Elle affirme que l'exemplaire détachable du bordereau de rétractation n'était à joindre qu'à l'exemplaire du contrat de prêt de l'emprunteur et n'avait pas à figurer sur celui du prêteur.

Elle ajoute qu'il n'était pas utile de mentionner des exemples représentatifs de différents calculs du TAEG, puisque ces éléments étaient insusceptibles de varier s'agissant d'un prêt à taux fixe amortissable.

La société Creatis a fait signifier le 30 juin 2020 à un tiers pour M. [O] et à personne pour Mme [B], sa déclaration et ses conclusions d'appel, ainsi que la copie de ses pièces.

M. [O] et Mme [B] n'ont pas constitué avocat.

Pour un plus ample exposé des faits, moyens et prétentions de l'appelante, il est renvoyé aux écritures de celle-ci, conformément à l'article 455 du code de procédure civile.
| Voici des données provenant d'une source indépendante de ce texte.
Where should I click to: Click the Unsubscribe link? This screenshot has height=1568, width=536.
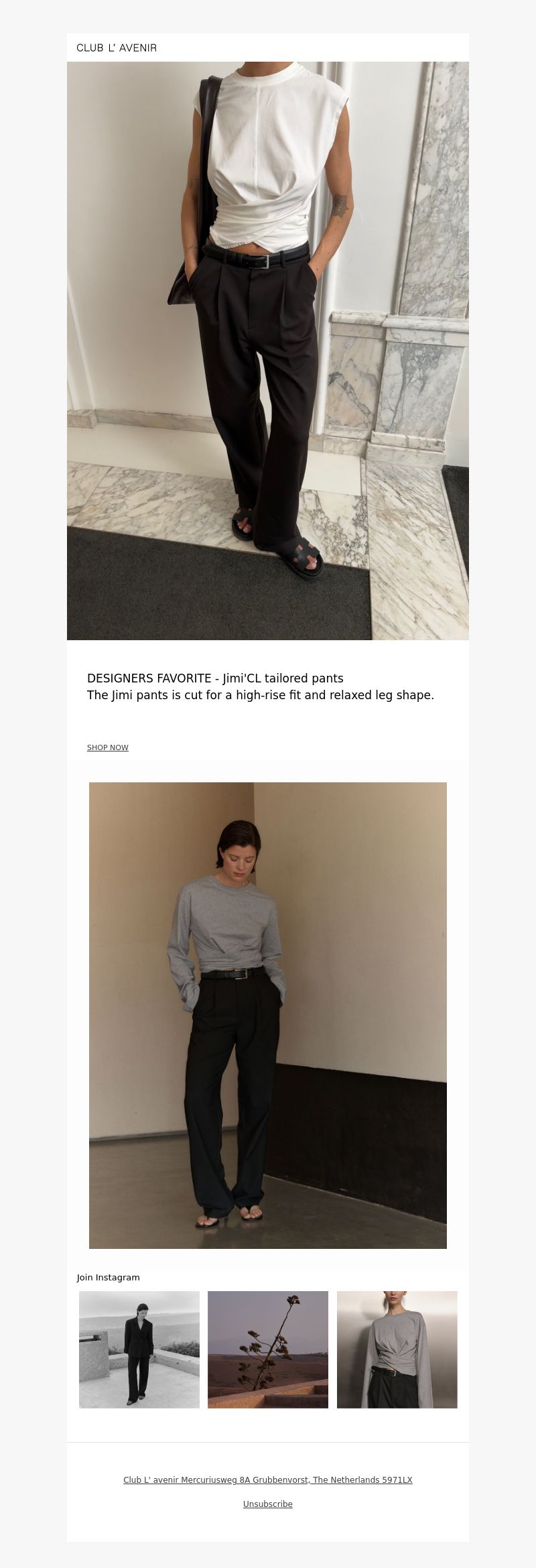[268, 1504]
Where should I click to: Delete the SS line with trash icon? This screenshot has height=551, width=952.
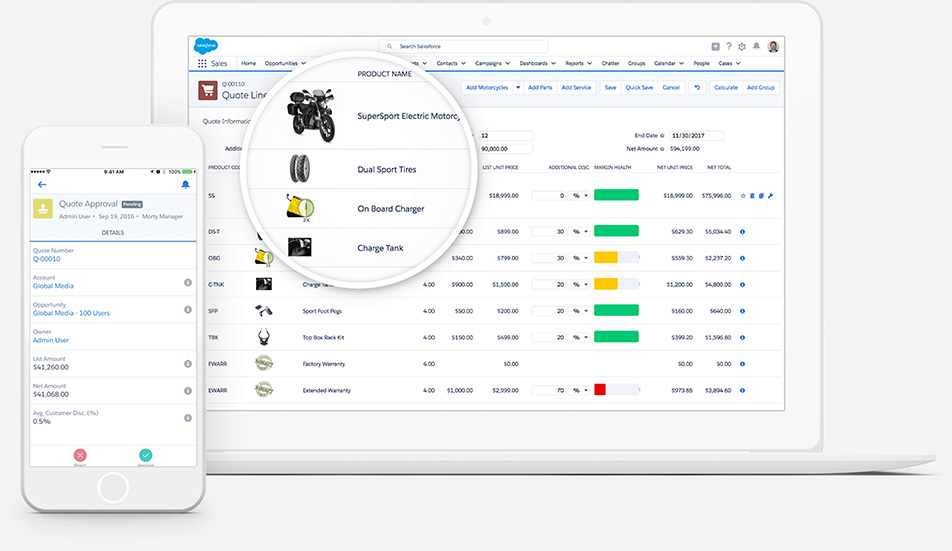point(752,196)
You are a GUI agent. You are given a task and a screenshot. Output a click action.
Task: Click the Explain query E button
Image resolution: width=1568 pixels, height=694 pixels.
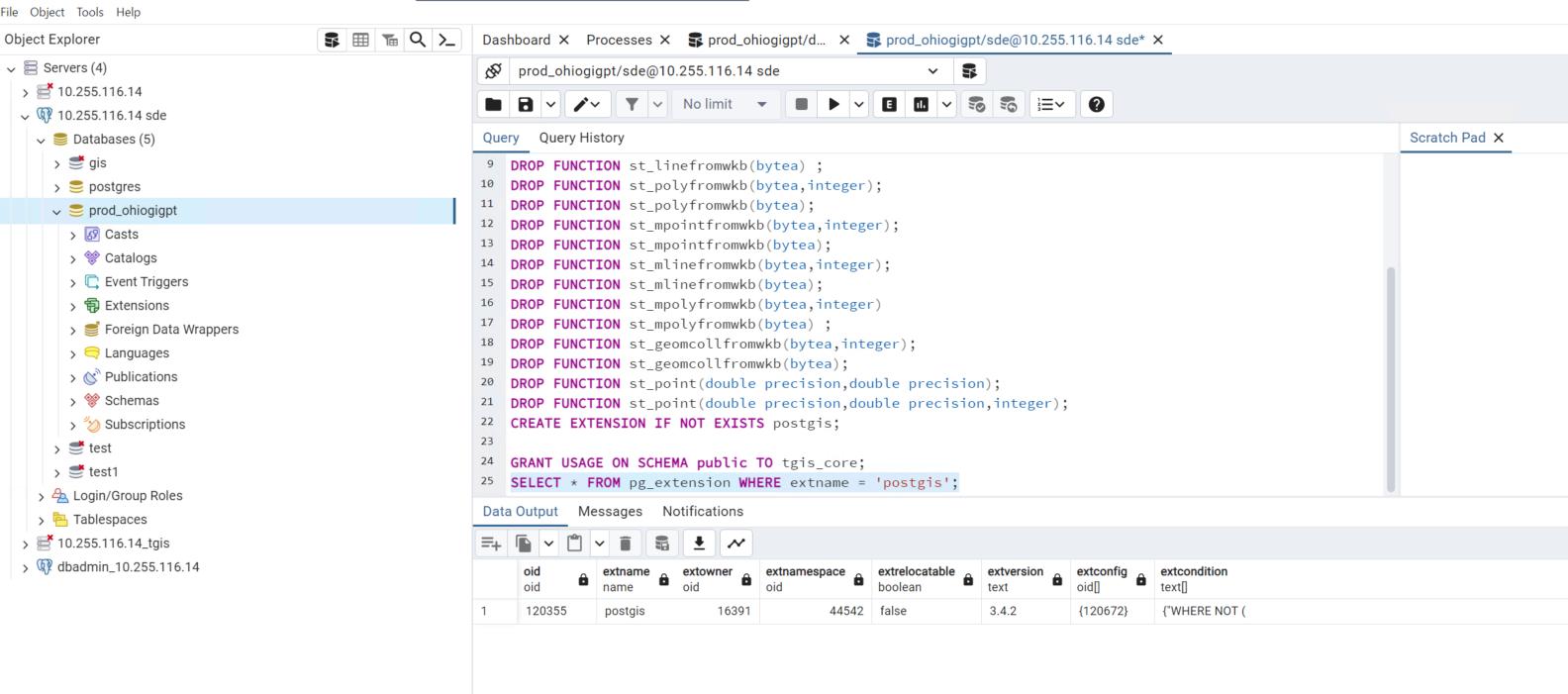[x=889, y=104]
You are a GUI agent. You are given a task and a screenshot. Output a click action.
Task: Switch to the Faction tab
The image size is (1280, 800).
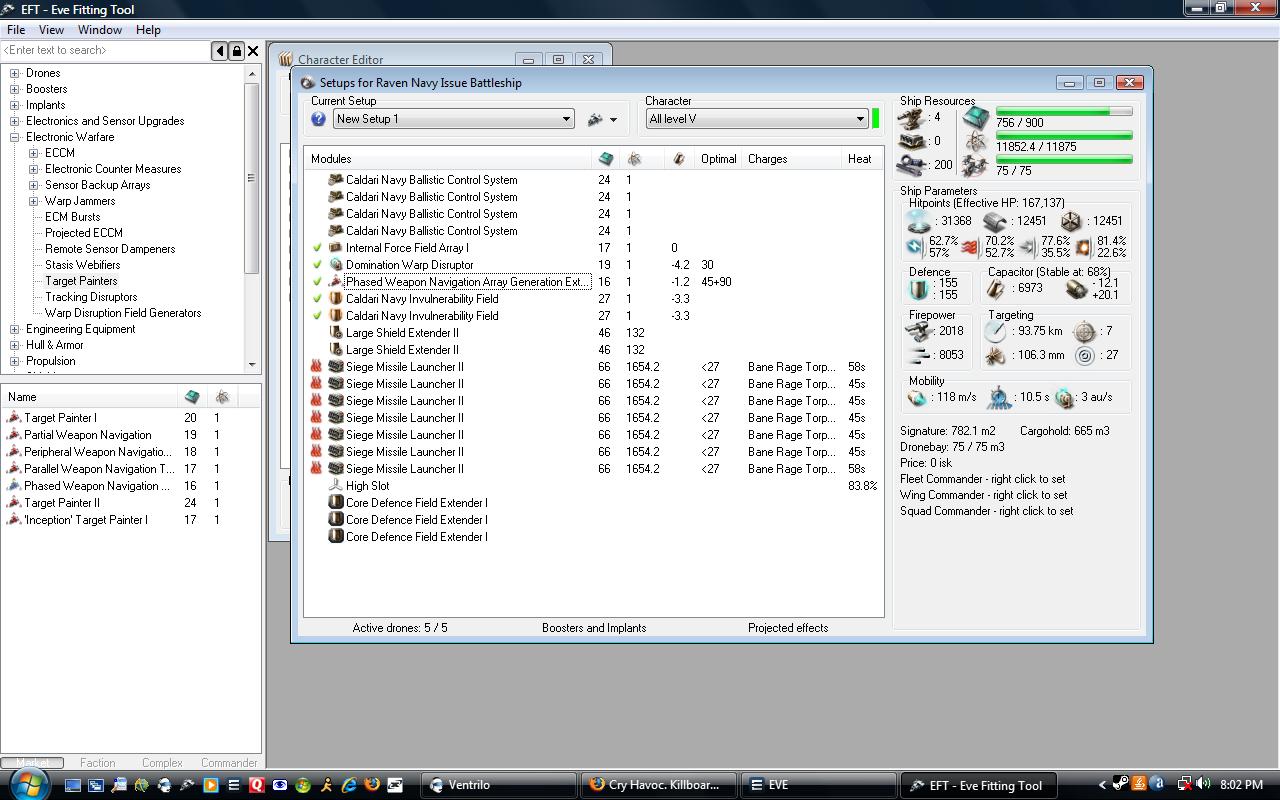point(97,763)
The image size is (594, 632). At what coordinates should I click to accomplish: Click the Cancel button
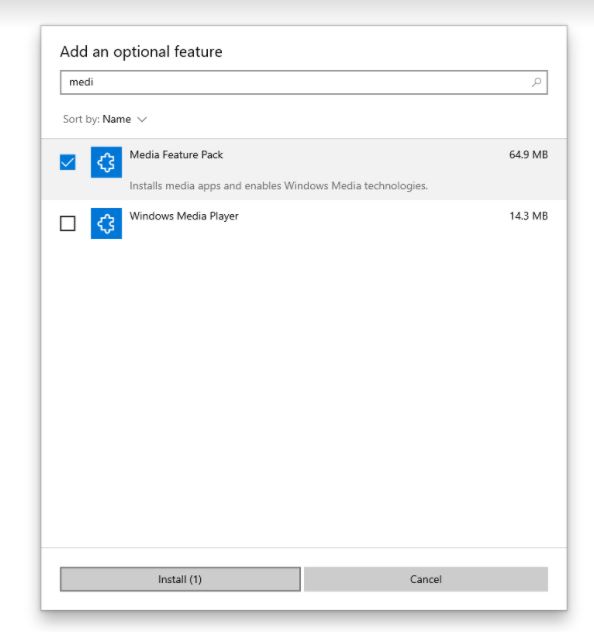coord(426,579)
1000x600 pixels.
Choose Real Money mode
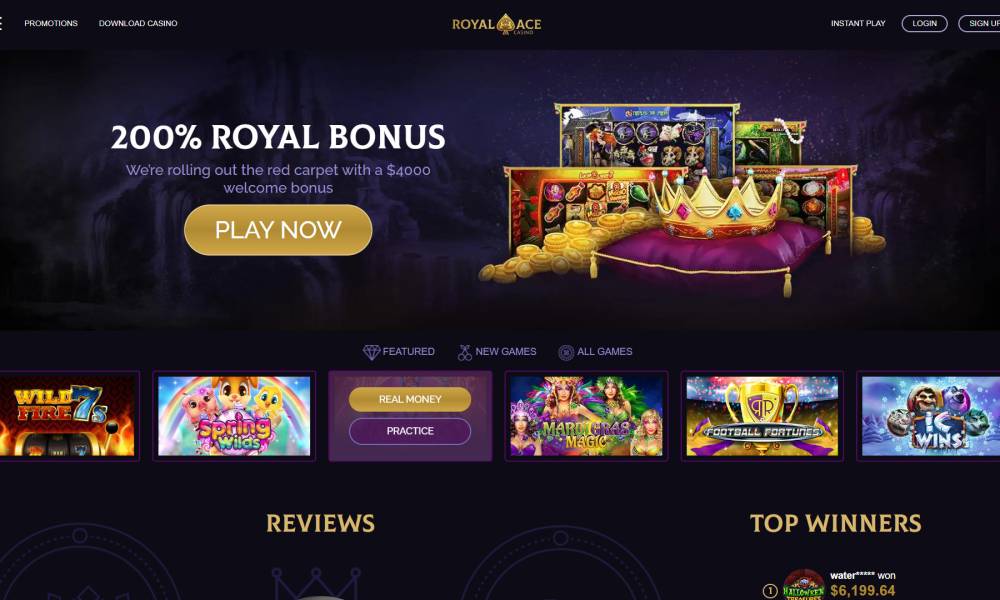[410, 399]
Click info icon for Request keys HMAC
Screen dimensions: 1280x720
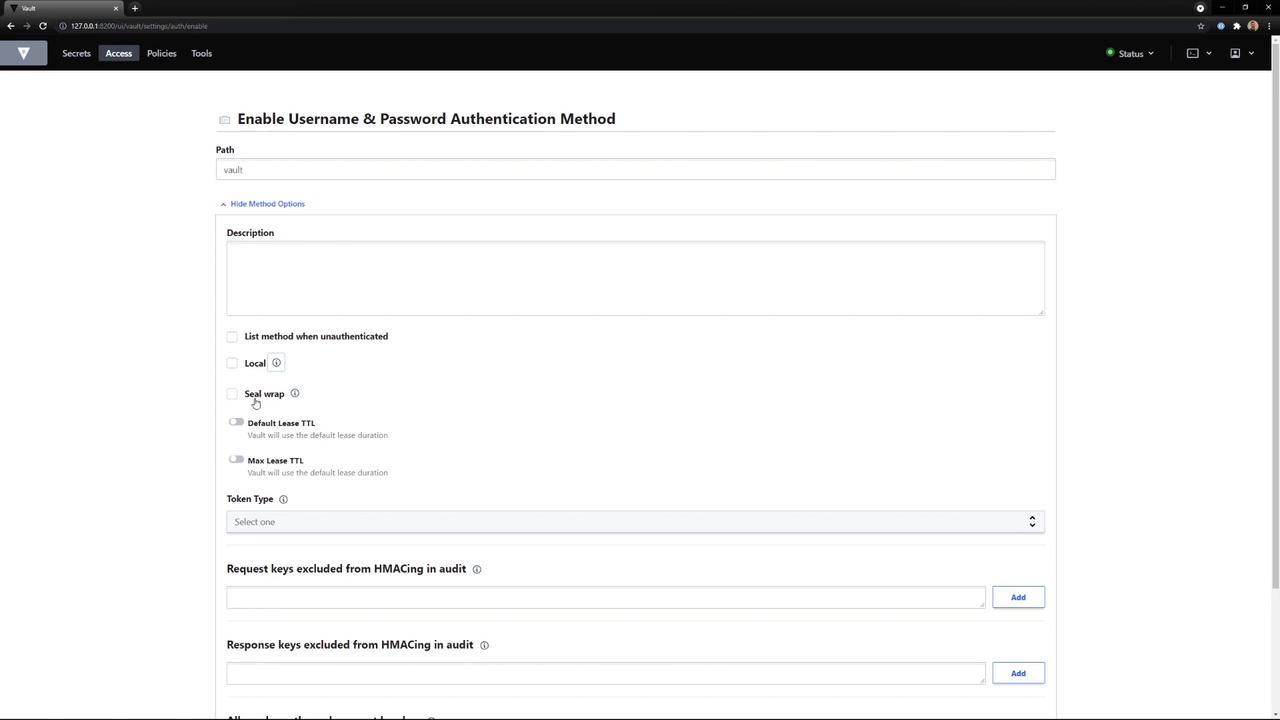(x=477, y=569)
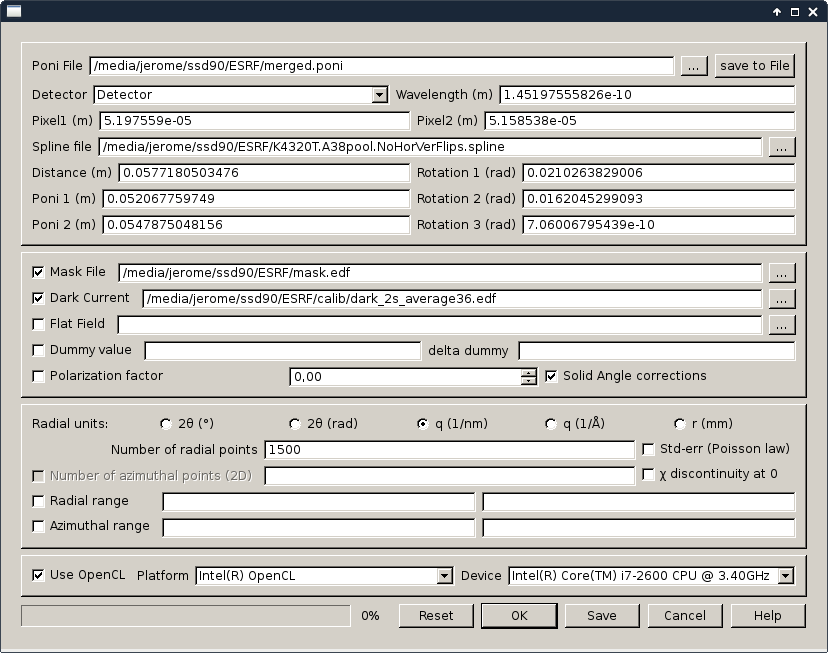This screenshot has height=653, width=828.
Task: Browse for a Mask File
Action: [782, 272]
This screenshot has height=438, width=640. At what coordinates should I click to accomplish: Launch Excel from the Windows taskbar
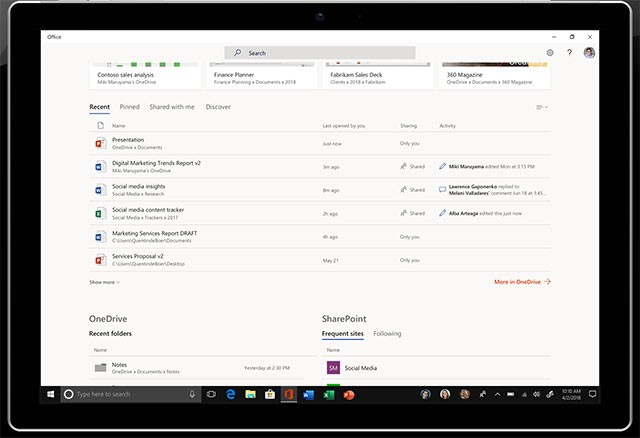click(x=329, y=395)
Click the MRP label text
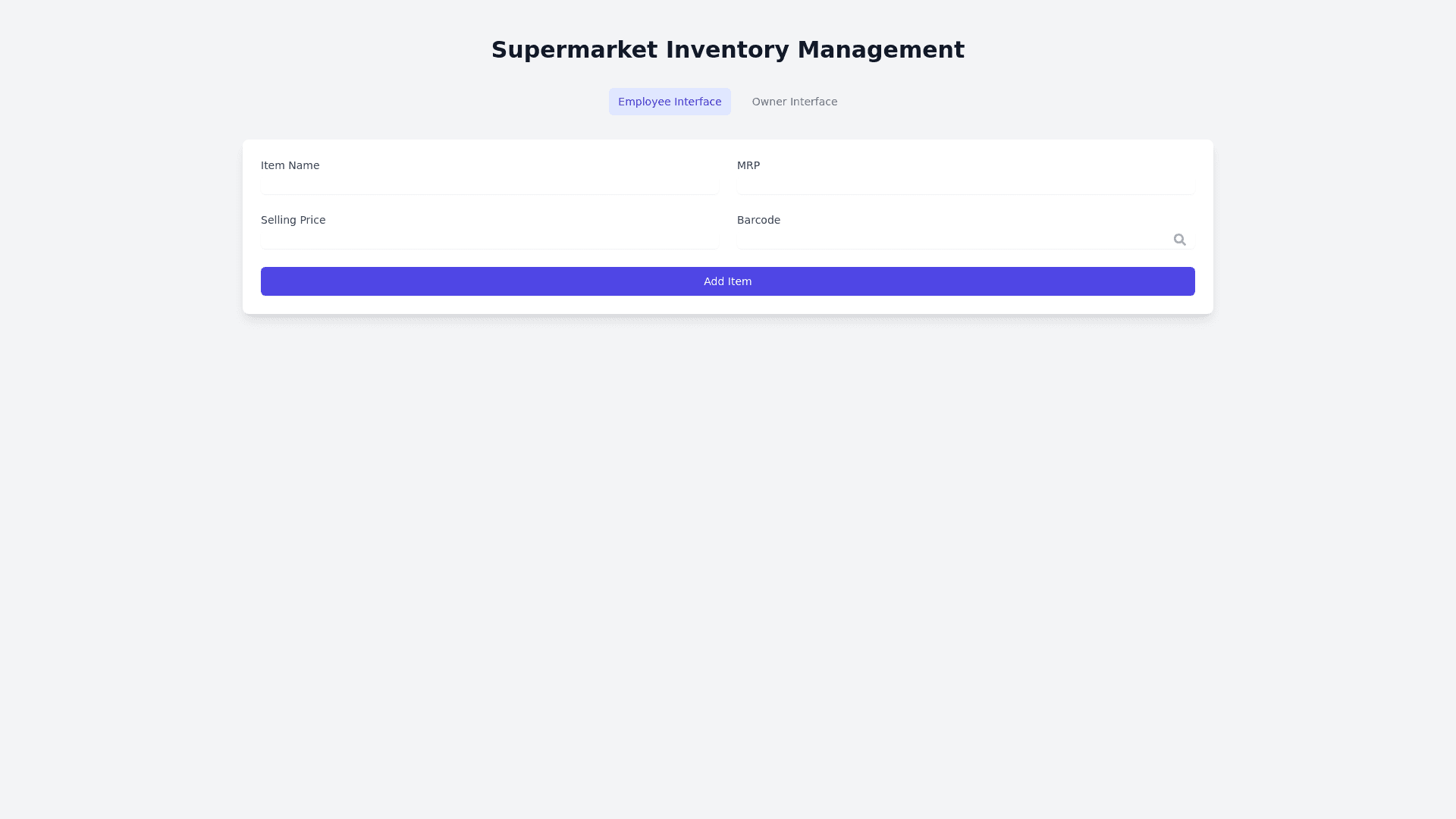This screenshot has height=819, width=1456. click(x=748, y=165)
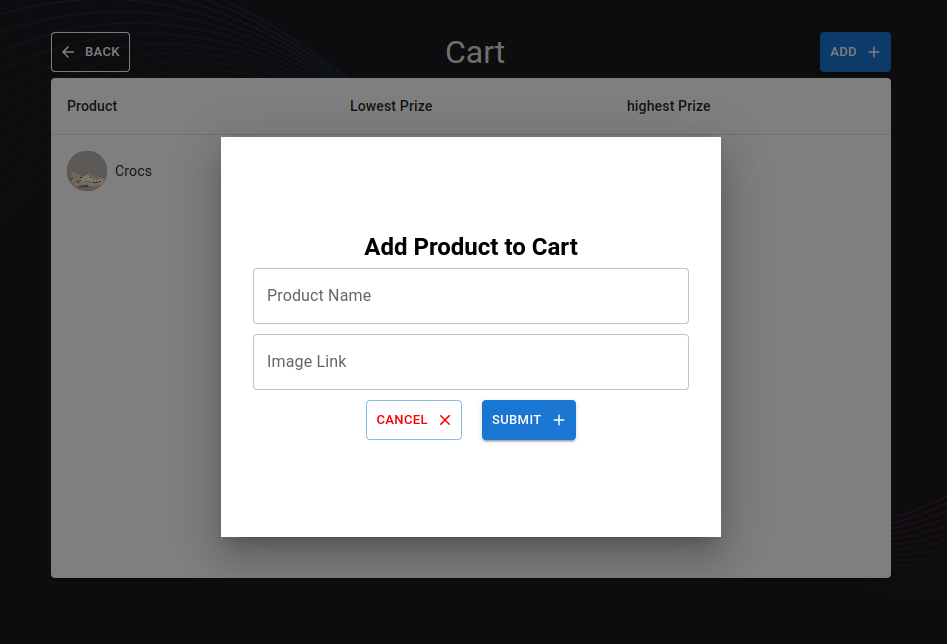Click the Product column header
Viewport: 947px width, 644px height.
pos(91,105)
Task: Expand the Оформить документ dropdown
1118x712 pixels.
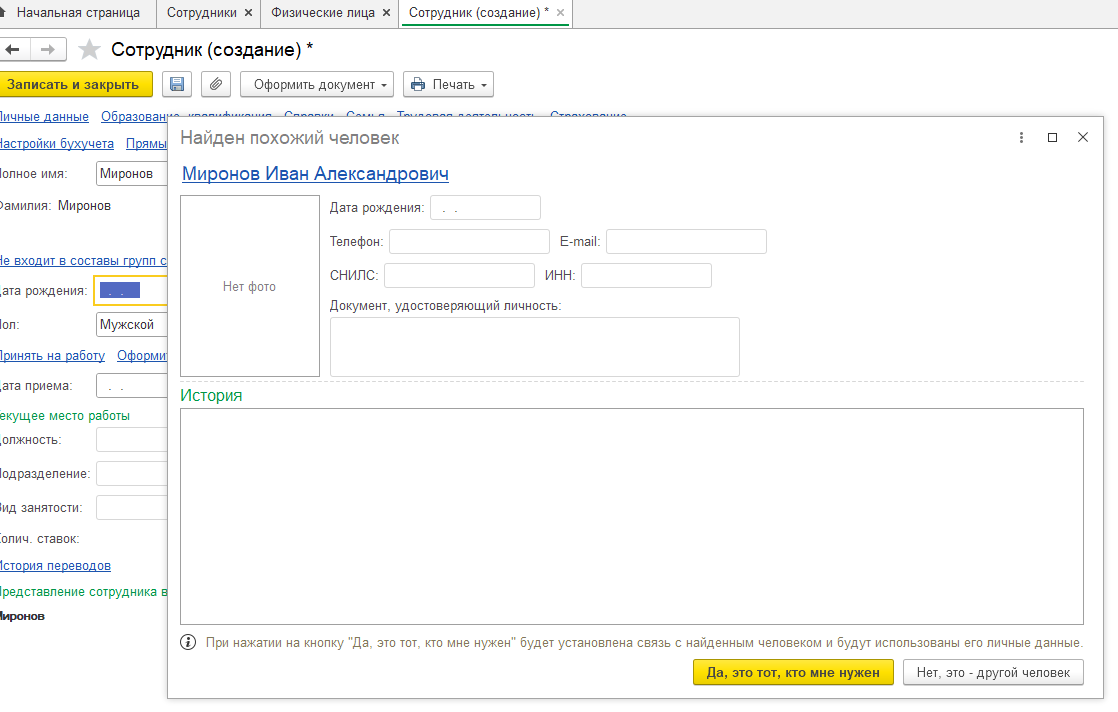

Le 8 mars 2022, le magistrat chargé de la mise en état a prononcé la clôture de l'instruction.

Lors de l'audience du 22 mars 2022 tenue en formation de conseiller rapporteur, la demande présentée par la société Creatis de révocation de l'ordonnance de clôture pour production d'une nouvelle pièce a été rejetée, la requérante ne justifiant d'aucune cause grave qui se serait révélée depuis l'ordonnance du 8 mars 2022, alors que l'article 803 du code de procédure civile l'exige.

MOTIFS DE LA DÉCISION

Il résulte du dernier alinéa de l'article 954 du code de procédure civile que la partie qui ne conclut pas ou qui, sans énoncer de nouveaux moyens, demande la confirmation du jugement est réputée s'en approprier les motifs.

Le contrat litigieux ayant été conclu le 13 juillet 2012, il convient de faire application des dispositions du code de la consommation dans leur version antérieure à l'entrée en vigueur au 1er juillet 2016 de l'ordonnance n° 2016-301 du 14 mars 2016.

Sur la forclusion

Conformément à l'ancien article L. 311-52 du code de la consommation, les actions en paiement engagées devant le tribunal d'instance à l'occasion de la défaillance de l'emprunteur, doivent être formées dans les deux ans de l'événement qui leur a donné naissance à peine de forclusion.

L'article ajoute que cet événement est caractérisé notamment par le premier incident de paiement non régularisé.

En l'espèce, l'examen de l'historique (pièce n° 7) fait apparaître que M. [O] et Mme [B] ont payé, au titre des échéances échues avant la déchéance du terme, un total de 31 628 euros, soit l'équivalent de 62 mensualités de 509,82 euros.

Les mensualités ont donc été honorées jusqu'au mois de septembre 2017, de sorte que la première échéance impayée non régularisée remonte au mois d'octobre 2017.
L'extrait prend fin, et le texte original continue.